The absence of policy has resulted in a multiple-tier pricing regime in which dealers charge according to demand.
Industry sources said above 70% of Zimbabwe’s fleet was running on fuel sourced at prices above the gazetted tariff.
Bloch said reflex reactions characterised decision-making in government. He said where government came up with new policies, they were either implemented too late or not implemented at all.
The Economic Structural Adjust-ment Programme, which was supposed to have begun in 1991, was only implemented three years later in 1994, while the Zimbabwe Programme for Economic and Social Transformation (Zimprest) was published in 1998 when it should have been implemented in 1996. Bloch said Zimprest was never implemented.
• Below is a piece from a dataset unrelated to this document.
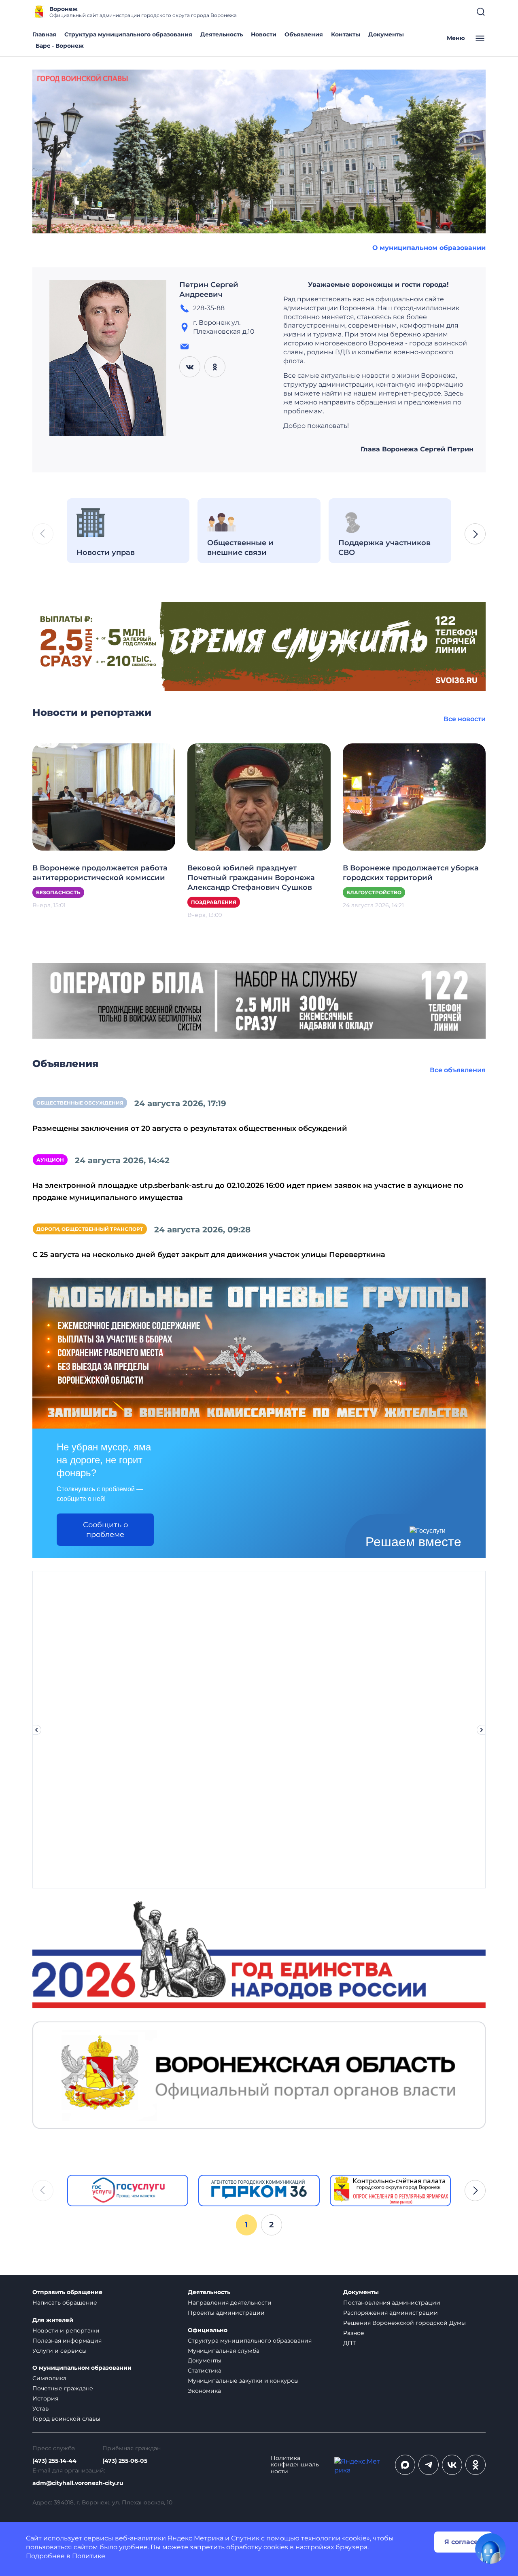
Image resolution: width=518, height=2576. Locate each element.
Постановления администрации (391, 2302)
“The government has also come up with the National Economic Revival Programme (Nerp) which is yet to be implemented. We have become good at devising economic policies but bad at implementation,” Bloch said.
Murerwa, the chief architect ofNerp, cast a shadow on the programme’s future conceding that its implementation would not be easy under the present environment.
“The implementation of policy in Nerp will not be easy under the present environment where external assistance is limited to food aid and other humanitarian assistance. As partners, we need to jointly rekindle international support,” he noted.
Analyst Tony Hawkins said government’s “fire fighting measures have failed to put out the fire as officials have been hopping from one policy distortion to another without success”.
“Nerp is an incoherent policy in an environment where the government does not adhere to any productive policies but rather opts to approach events as they unfold,” he said.